Neben dem von Hertha BSC ausgeliehenen Marvin Knoll, bei dem konkrete Gespräche mit den Berliner aber noch auf sich warten lassen, soll auch Muhamed Subasic und Vujadin Savic über die Saison hinaus gehalten werden. Laut “Kicker” erweisen sich die Gespräche mit Olimpik Saraje­vo über Linksverteidiger Subasic aber weiterhin alles schwierig.

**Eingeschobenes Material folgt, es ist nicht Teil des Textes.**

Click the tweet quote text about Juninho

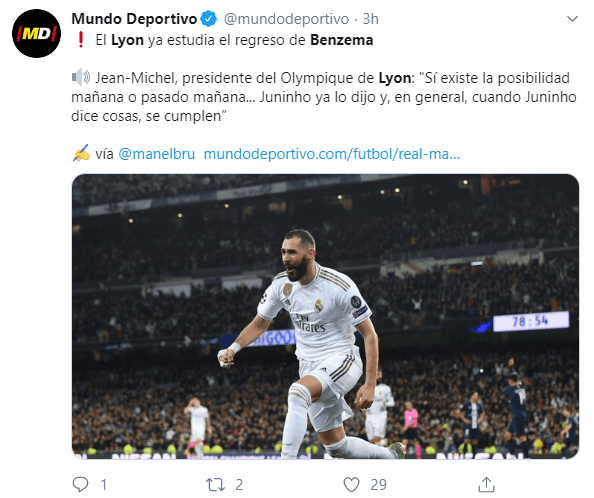[324, 97]
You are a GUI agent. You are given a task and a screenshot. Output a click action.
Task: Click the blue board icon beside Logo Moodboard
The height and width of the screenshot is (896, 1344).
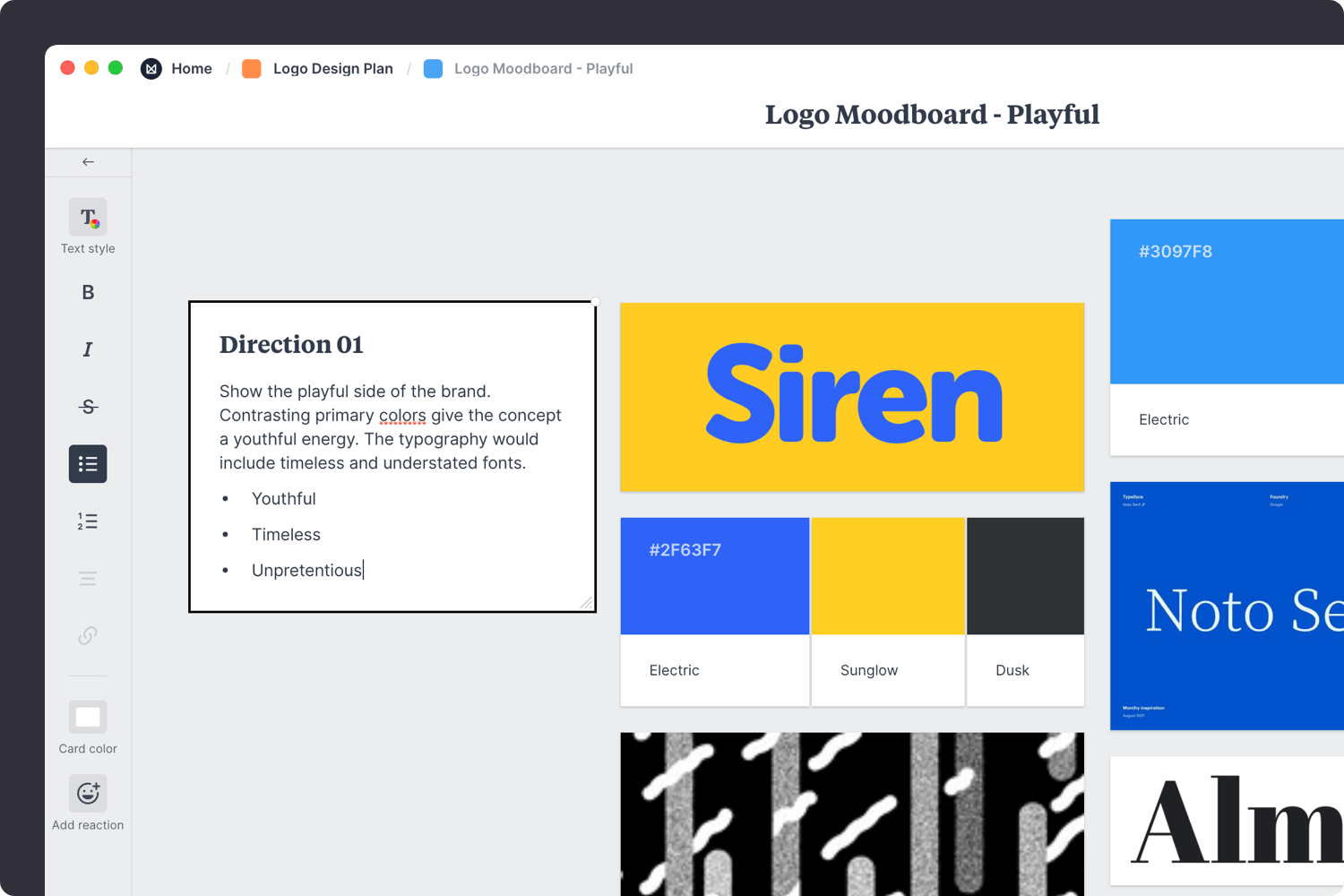point(433,68)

Deutlich besser sieht es dagegen bei Savic aus, bei dem sich schon seit längerem eine Einigung abzeichnet. Wie Trainer Ralf Loose erklärt, stehen die Verhandlungen mit Girondins Bordeaux über eine verlängerte Ausleihe des serbischen Innenverteidigers kurz vor dem Abschluss: “Ich denke, dass das so gut wie klar ist. Wir werden ihn wohl ein weiteres Jahr ausleihen können.“

1. FC Kaiserslautern: Noch Hoffnung auf Verbleib von Pierre de Wit

Während beim 1. FC Kaiserslautern noch immer nicht klar ist, ob Krassimir Balakov auch kommende Saison als Trainer in der Verantwortung stehen wird, laufen die Personalplanungen ungeachtet dessen weiter. Einer der derzeit am meisten diskutierten Namen ist dabei der von Pierre de Wit, dessen Vertrag ausläuft, der in der abgelaufenen Saison aber zu den wenigen Lichtblicken gehörte und deshalb nach Möglichkeit bleiben soll.

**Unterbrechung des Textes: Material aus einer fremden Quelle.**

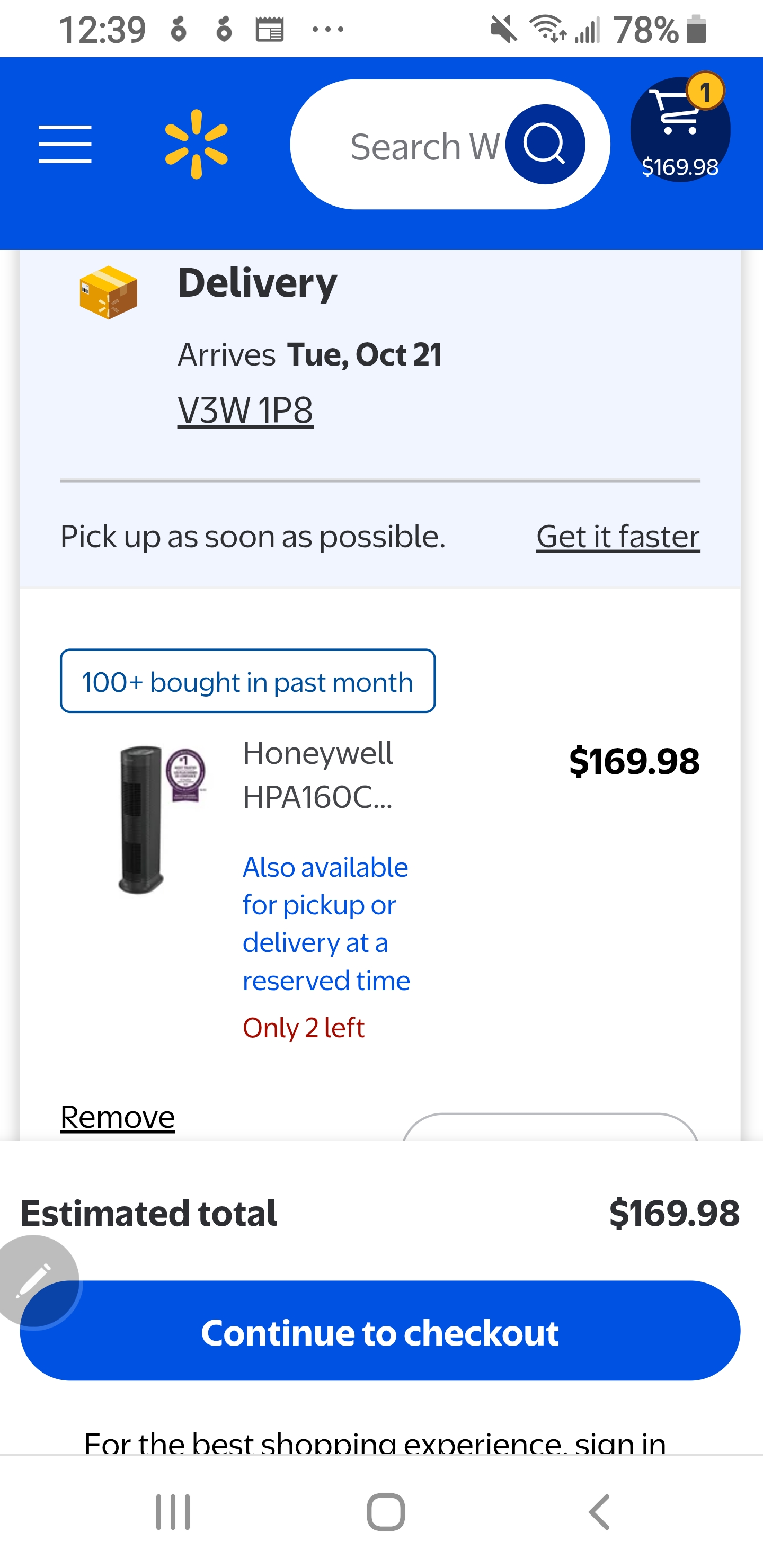Open Android recent apps button
The image size is (763, 1568).
click(173, 1512)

Allerdings buhlt auch Fortuna Düsseldorf heftig um den 24 Jahre alten Mittelfeldspieler, der einem Wechsel in den Westen gegenüber alles andere als abgeneigt sein soll. Wie der “Kicker” berichtet, hofft der FCK aber weiterhin, de Wit noch von einem Verbleib überzeugen zu können. So steht am Wochenende ein weiteres und vermutlich letztes Gespräch zwischen de Wit und Lauterns Vorstandsboss Stefan Kuntz auf dem Programm, nach dem klar sein soll, wohin der Weg des gebürtigen Kölners führt.

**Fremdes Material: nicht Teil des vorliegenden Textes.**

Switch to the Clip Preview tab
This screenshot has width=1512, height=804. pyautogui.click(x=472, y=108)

Geht de Wit, dürfte Lautern wohl auch seine Bemühungen um Enis Alushi vom SC Paderborn, dem bereits ein Zweijahresvertrag vorlegt worden sein soll, noch einmal intensivieren.

1. FC Köln: Michael Rensing und Slawomir Peszko vor Abschied?

Seit der offiziellen Vorstellung von Holger Stanislawski am Dienstag laufen beim 1. FC Köln die Planungen für die neue Saison in der zweiten Liga, in der der Aufstieg laut Geschäftsführer Claus Horstmann zwar schön wäre, aber keine Pflicht ist, auf Hochtouren.


Bevor an Neuzugänge zu denken ist, gilt es zunächst die zahlreichen offenen Fragen im aktuellen Kader abzuarbeiten. Während Sascha Riether bei einer Reihe von Bundesligisten auf dem Zettel stehen soll, sind Interessenten für Michael Rensing und Slawomir Peszko bislang noch nicht bekannt. Das könnte sich aber schon bald ändern, wenn klar ist, dass beide den Verein verlassen müssen. Nach aktuellem Stand sieht es so aus, dass weder Keeper Rensing noch Außenbahnspieler Peszko einen Vertrag für die kommende Saison erhalten. Laut “Bild” deutet sich in der Torwartfrage an, dass der FC auf Youngster Timo Horn setzt und das Gehalt von Rensing so einsparen möchte.

Derweil erklärte Peszkos Berater Andreas Grajewski im “Kicker”, dass ihm Horstmann bereits mitgeteilt habe, dass sein Schützling keinen neuen Vertrag erhält. Für Köln bedeutet der Abgang Peszkos indes nicht nur den ablösefreien Verlust des Spielers, sondern der Verein muss überdies auch noch Investor Franz-Josef Wernze, der Anfang 2011 bei der Verpflichtung des Polen behilflich war, auszahlen.